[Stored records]
====

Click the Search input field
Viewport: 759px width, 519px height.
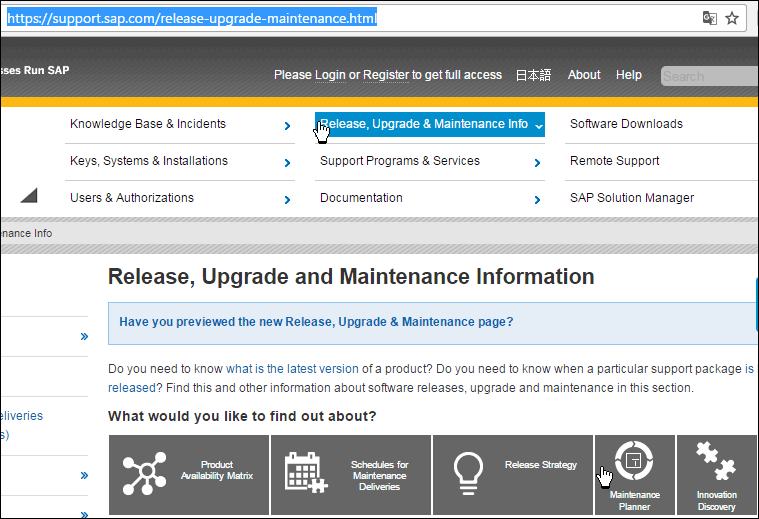[x=708, y=76]
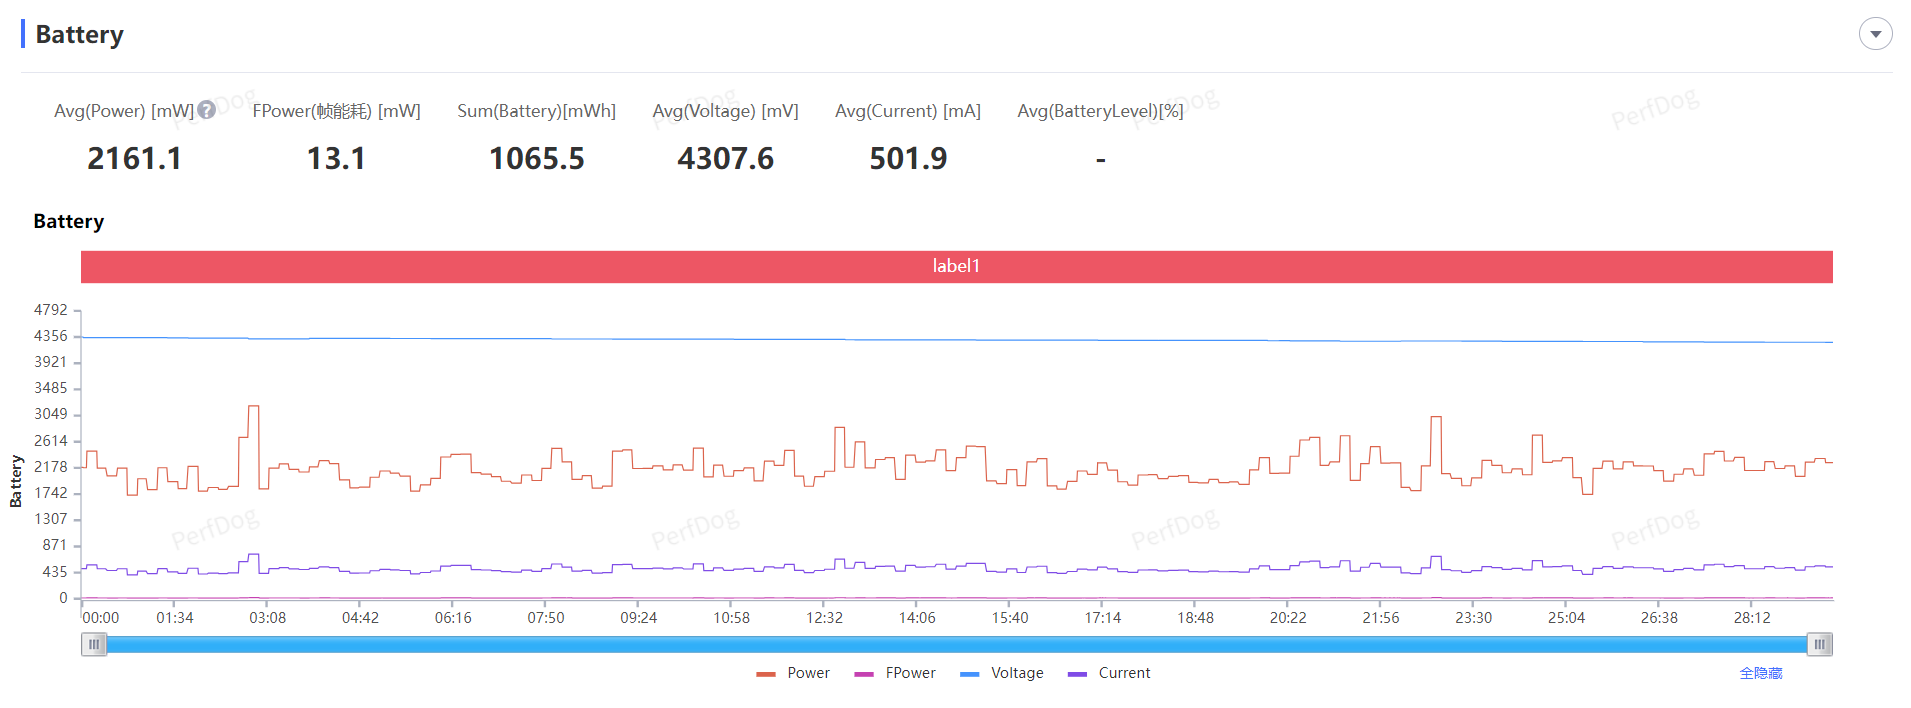Click the middle of the blue time range bar
Screen dimensions: 1911x708
[x=956, y=645]
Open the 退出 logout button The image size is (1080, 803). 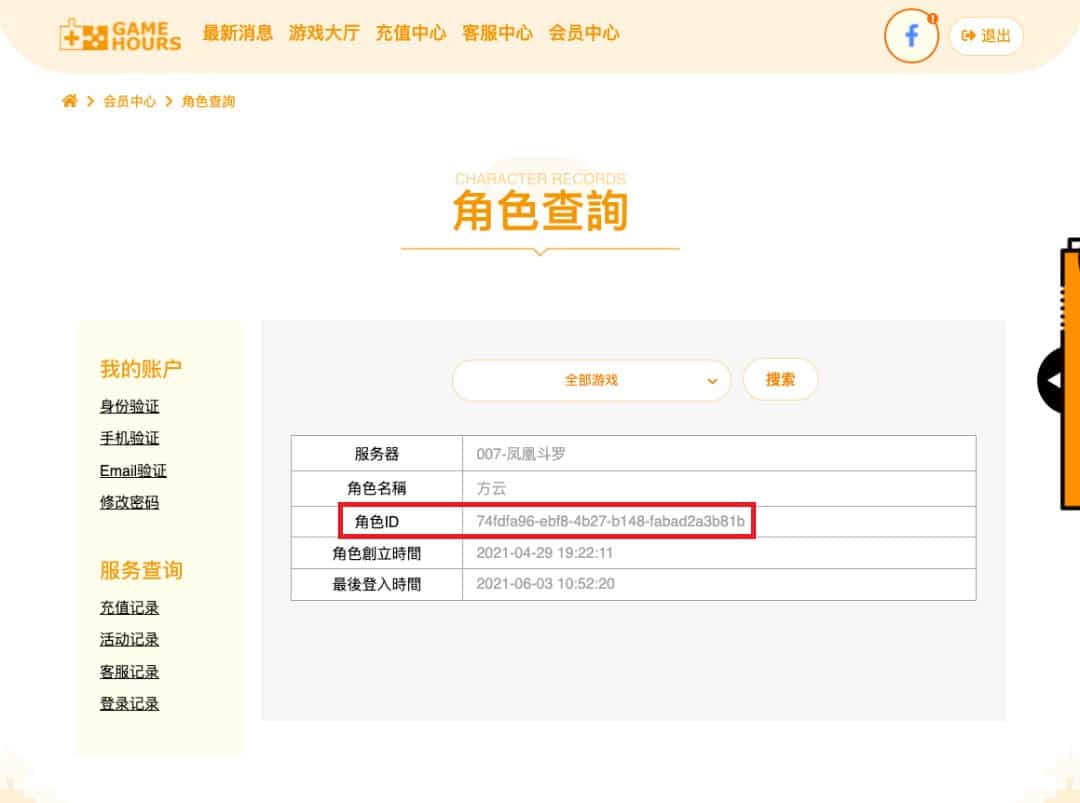[x=986, y=36]
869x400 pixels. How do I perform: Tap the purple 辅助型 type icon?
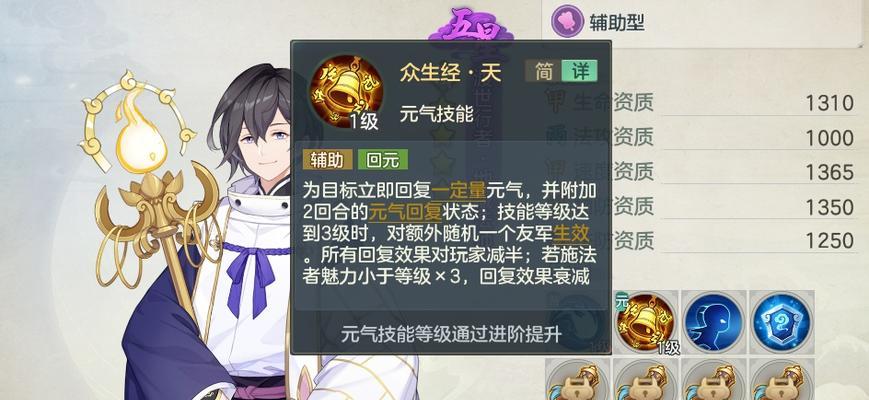click(568, 22)
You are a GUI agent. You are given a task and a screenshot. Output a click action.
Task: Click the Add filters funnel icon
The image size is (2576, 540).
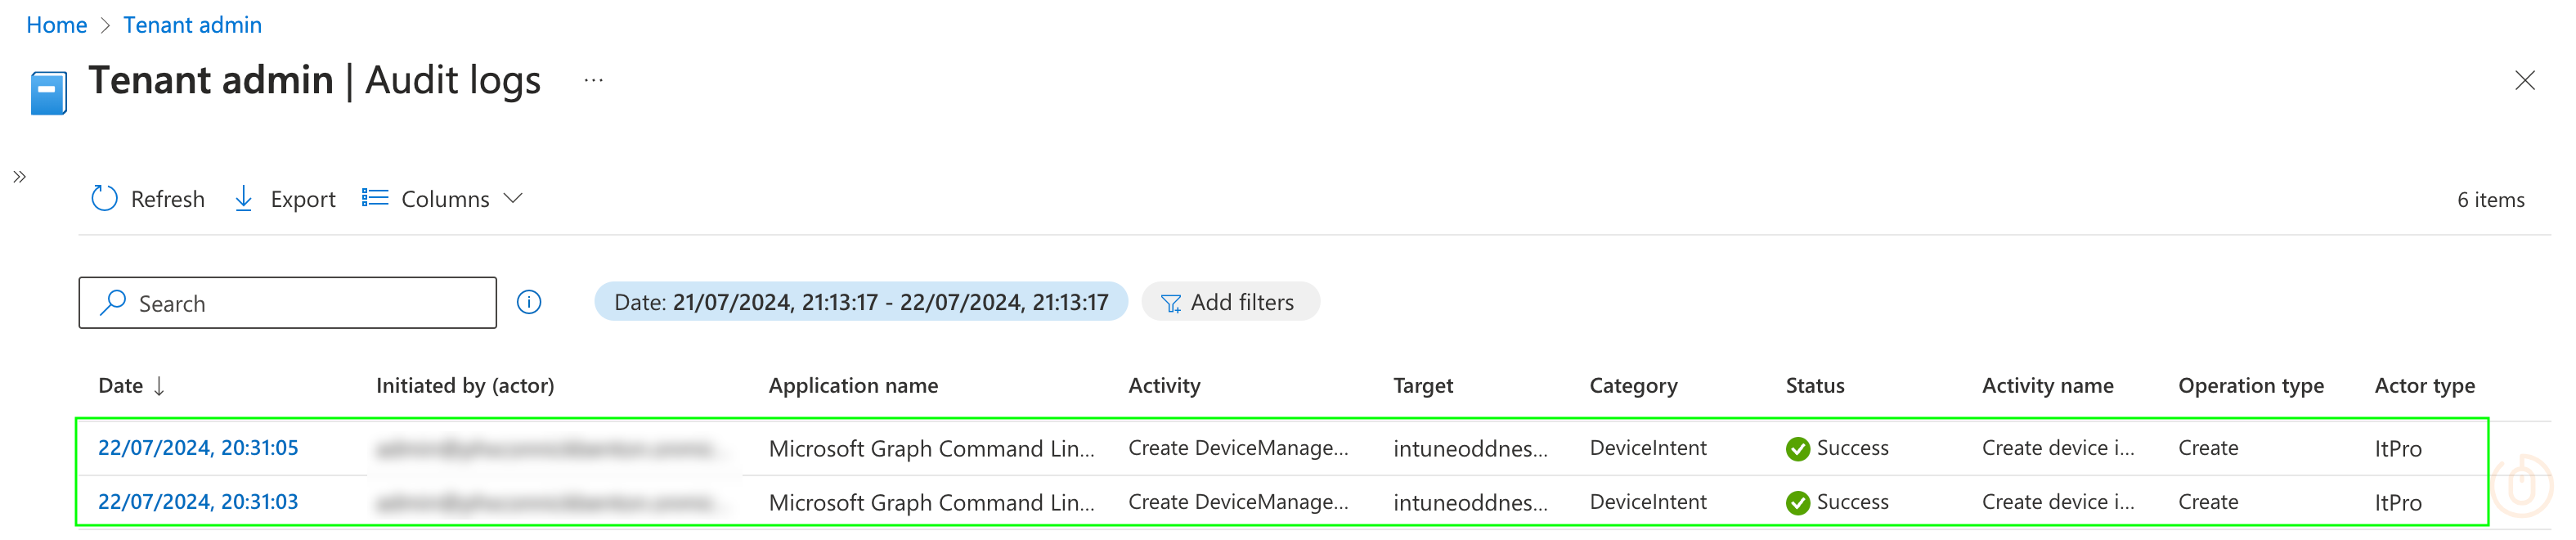(x=1171, y=303)
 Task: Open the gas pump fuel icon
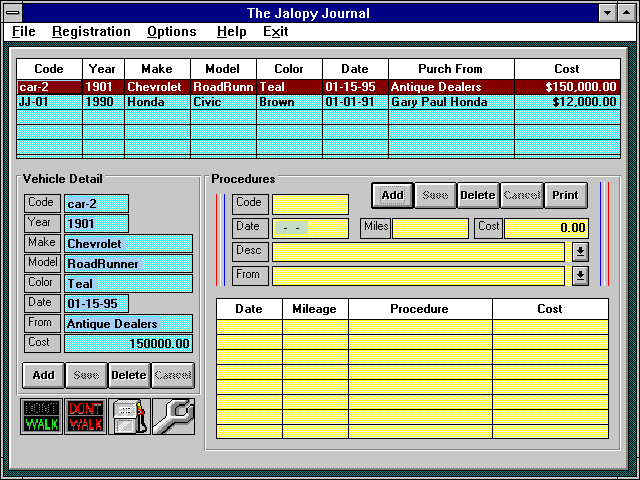(129, 416)
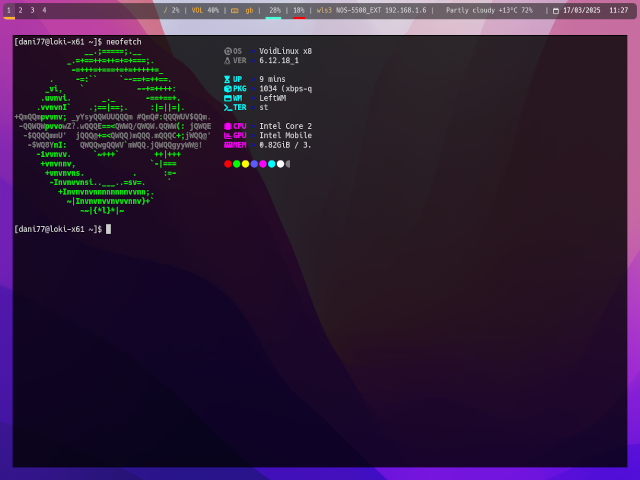Click the calendar icon in the status bar

(556, 11)
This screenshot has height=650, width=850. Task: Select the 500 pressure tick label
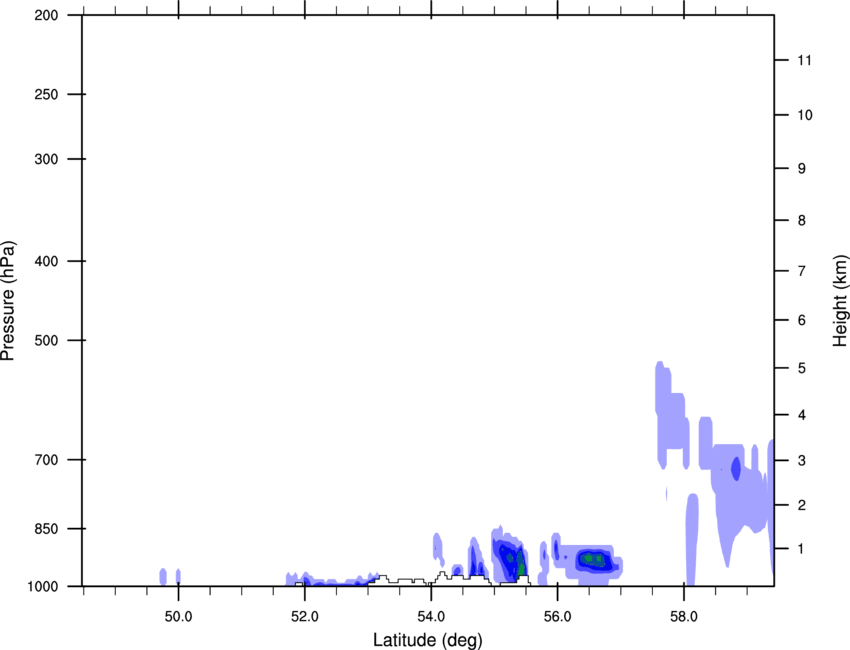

====

#### REQUIREMENT
Leave out the pictures, and retype exactly the lines from the one containing "You are a GUI" through the final line of the data.

#### FINISHED EXERCISE
You are a GUI agent. You are given a task and a screenshot. Output a click action.
Task: Click the Add filters funnel icon
The image size is (2576, 540).
(x=1171, y=303)
 Task: Open the gas pump fuel icon
(129, 416)
Click the calendar icon in the status bar

(556, 11)
This screenshot has height=650, width=850. Task: Select the 500 pressure tick label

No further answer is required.